═══ Textabschnitt
Fanfare Ciocărlia & Adrian Raso: „The Devil Rides Again“ – Wenn Balkan-Brass auf Rockjazz trifft

Titelfoto: Roland Barwinsky
The Devil Rides Again“ (Der Teufel reitet wieder) nennt sich das Album der längst nicht nur bei Insidern bekannten Roma-Blechbläser von Fanfare Ciocărlia. Unterstützt wurden die aus einem kleinen Dorf in Nordostrumänien stammenden Musiker dabei von dem kanadischen Musiker Adrian Raso. Und tatsächlich entsteht durch diese interkulturelle Liaison zwischen dem unüberhörbaren Spirit des Balkans und der filigranen Art der Moderne des Rockjazzers ein pittoresk-explosiver Klangteppich. Verstärkt wird dieser Eindruck durch den Umstand, dass alle Titel instrumental sind.
══════
═══ Bereitgestelltes Material
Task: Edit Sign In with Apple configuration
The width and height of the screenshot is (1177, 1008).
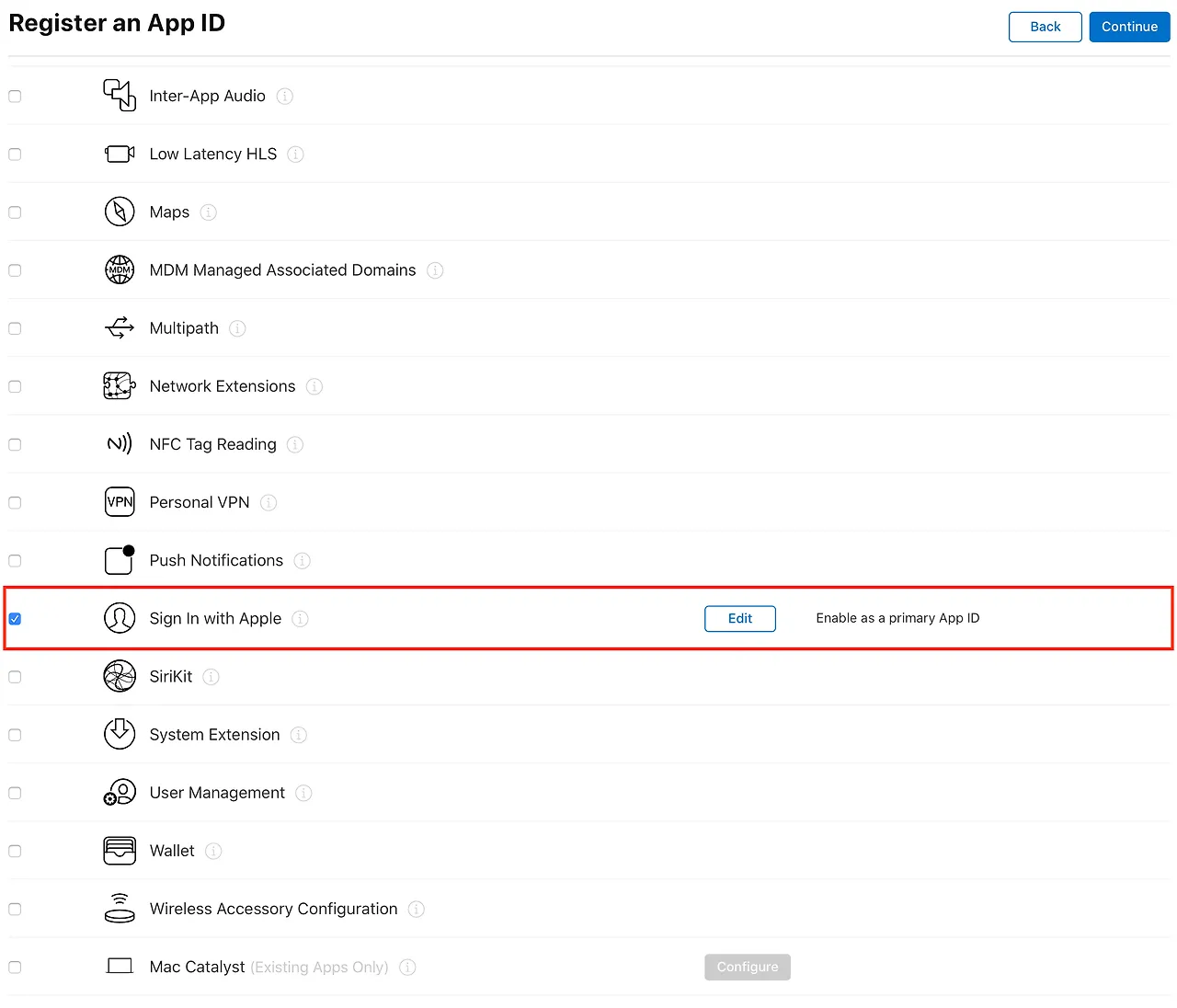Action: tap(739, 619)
══════
### Arbeitsanweisung
Entnimm bitte den Textabschnitt über das Album „The Devil Rides Again“ von Fanfare Ciocărlia und Adrian Raso oben und gib ihn vollständig und wortgetreu wieder.

### Lösung
Fanfare Ciocărlia & Adrian Raso: „The Devil Rides Again“ – Wenn Balkan-Brass auf Rockjazz trifft

Titelfoto: Roland Barwinsky
The Devil Rides Again“ (Der Teufel reitet wieder) nennt sich das Album der längst nicht nur bei Insidern bekannten Roma-Blechbläser von Fanfare Ciocărlia. Unterstützt wurden die aus einem kleinen Dorf in Nordostrumänien stammenden Musiker dabei von dem kanadischen Musiker Adrian Raso. Und tatsächlich entsteht durch diese interkulturelle Liaison zwischen dem unüberhörbaren Spirit des Balkans und der filigranen Art der Moderne des Rockjazzers ein pittoresk-explosiver Klangteppich. Verstärkt wird dieser Eindruck durch den Umstand, dass alle Titel instrumental sind.